- Text segment -
======
For ranging or thickness detection, the pulse-echo type is more suitable. It is common to measure the time-of-flight (TOF) to determine the distance [15]. In this case, the TOF is the time that a transmitted pulse takes to reflect back to the receiver. We can calculate the distance in cases where the sound velocity is known. One of the conventional methods for determining the TOF is the threshold method [16]. This method is simple and fast. The TOF is determined when the received signal first exceeds a given threshold level. Curve-fitting is another method for TOF calculation [17]. It accurately estimates the shape factors of the echo envelope, as well as locates its onset. It is possible to assure reduced bias and uncertainty in critical TOF measurements. A more suitable TOF estimation technique is cross-correlation [18,19,20]. Here, the transmitted and received signals are cross-correlated. The time at which the correlation result reaches its maximum is an estimation of the TOF. In recent years, it has been used in absolute distance measurement in laser ranging [21,22]. Methods with similar theoretical bases are also used in ultrasonic ranging and thickness detection [23,24]. Cross-correlation methods are helpful for improving the accuracy and resolution to the phase level.
======
- Problems to work on -
1. According to the text on time-of-flight estimation, when does the threshold method determine the TOF?
2. Write the next part of the text on time-of-flight estimation, picking up after its final sentence.
======
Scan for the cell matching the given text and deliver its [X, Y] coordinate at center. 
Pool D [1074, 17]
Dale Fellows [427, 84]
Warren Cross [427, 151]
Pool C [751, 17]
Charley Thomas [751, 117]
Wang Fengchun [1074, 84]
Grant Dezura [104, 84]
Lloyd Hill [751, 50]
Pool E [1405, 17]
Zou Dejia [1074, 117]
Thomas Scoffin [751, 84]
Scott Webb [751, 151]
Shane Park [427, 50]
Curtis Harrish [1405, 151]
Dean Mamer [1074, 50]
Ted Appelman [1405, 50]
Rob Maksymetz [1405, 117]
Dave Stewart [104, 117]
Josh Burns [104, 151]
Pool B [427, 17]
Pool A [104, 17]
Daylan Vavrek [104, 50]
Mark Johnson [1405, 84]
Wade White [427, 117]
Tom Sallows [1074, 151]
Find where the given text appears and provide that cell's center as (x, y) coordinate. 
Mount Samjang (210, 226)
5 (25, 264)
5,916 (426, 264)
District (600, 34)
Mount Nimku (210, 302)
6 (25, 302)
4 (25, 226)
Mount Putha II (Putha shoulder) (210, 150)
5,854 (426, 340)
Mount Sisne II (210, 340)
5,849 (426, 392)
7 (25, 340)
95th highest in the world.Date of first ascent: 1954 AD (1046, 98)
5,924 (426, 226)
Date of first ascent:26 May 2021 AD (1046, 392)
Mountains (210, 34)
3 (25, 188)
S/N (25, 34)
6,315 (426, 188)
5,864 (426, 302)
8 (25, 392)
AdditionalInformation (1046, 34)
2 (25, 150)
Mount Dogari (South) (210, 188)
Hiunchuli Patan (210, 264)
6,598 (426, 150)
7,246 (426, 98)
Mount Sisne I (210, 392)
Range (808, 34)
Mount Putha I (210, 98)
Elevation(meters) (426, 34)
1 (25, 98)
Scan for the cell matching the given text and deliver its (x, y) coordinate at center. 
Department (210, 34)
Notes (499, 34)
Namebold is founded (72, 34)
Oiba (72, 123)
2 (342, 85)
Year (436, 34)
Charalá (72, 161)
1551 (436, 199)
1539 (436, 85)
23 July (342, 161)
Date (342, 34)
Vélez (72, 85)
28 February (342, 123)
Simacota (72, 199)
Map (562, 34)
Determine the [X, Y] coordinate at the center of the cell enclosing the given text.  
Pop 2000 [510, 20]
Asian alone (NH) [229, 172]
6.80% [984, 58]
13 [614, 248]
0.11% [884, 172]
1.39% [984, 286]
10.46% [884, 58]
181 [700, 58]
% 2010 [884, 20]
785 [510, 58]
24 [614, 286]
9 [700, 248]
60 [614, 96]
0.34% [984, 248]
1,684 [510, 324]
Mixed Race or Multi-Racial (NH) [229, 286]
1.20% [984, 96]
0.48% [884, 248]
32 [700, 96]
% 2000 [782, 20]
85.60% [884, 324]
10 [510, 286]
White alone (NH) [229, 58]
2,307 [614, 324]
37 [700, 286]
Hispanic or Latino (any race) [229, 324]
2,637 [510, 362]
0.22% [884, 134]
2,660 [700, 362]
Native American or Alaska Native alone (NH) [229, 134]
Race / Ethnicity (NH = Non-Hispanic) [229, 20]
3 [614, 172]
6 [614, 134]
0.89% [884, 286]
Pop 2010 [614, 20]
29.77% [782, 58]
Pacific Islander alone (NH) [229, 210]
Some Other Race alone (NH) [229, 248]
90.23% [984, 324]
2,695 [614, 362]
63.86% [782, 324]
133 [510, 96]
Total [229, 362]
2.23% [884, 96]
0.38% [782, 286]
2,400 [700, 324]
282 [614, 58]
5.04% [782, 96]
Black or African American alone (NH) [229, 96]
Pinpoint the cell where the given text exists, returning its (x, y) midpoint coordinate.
======
- The results -
1. When the received signal first exceeds a given threshold level.

2.
However, the reference signal is difficult to record due to the drawbacks associated with the conventional piezoelectric transducer [25]. For example, there is much noise in the initial pulse when the transducer works in transmit–receive mode. It is not suitable to be the reference signal to calculate the TOF. Compared to piezoelectric transducer, a laser beam can be a good sensor to receive ultrasound with no interference from the sound field, which is based on the acousto-optic effect. Acousto-optics has been widely used to make tunable optical filters, modulators, and Q-switches [26,27,28,29,30]. Research focused on quantitative analyses for ultrasound that uses acousto-optic diffraction began with Raman and Nath [31] in 1936. Klein and Cook [32] proposed the criterion for the Raman–Nath diffraction regime. Abeele [33] made analytical and numerical solutions for the extended Raman–Nath equations when the light was diffracted by ultrasonic pulses. With the development of these theories, some optical detection methods have been proposed. The Schlieren method is one of the optical detection methods used for visualizing sound fields [34,35,36]. It offers high measurement speeds for visualizing entire acoustic fields in real time, without disturbing the ultrasound fields. In addition, light diffraction tomography makes it possible for the noncontact detection of the characterizations of ultrasound, such as sound pressure, phase, and ultrasonic power [37,38]. It is also suitable for air-coupled transducers [39]. However, all studies are aimed at characterization of ultrasound and sound field visualization. The acousto-optic effect would have great potential if used in ultrasonic ranging.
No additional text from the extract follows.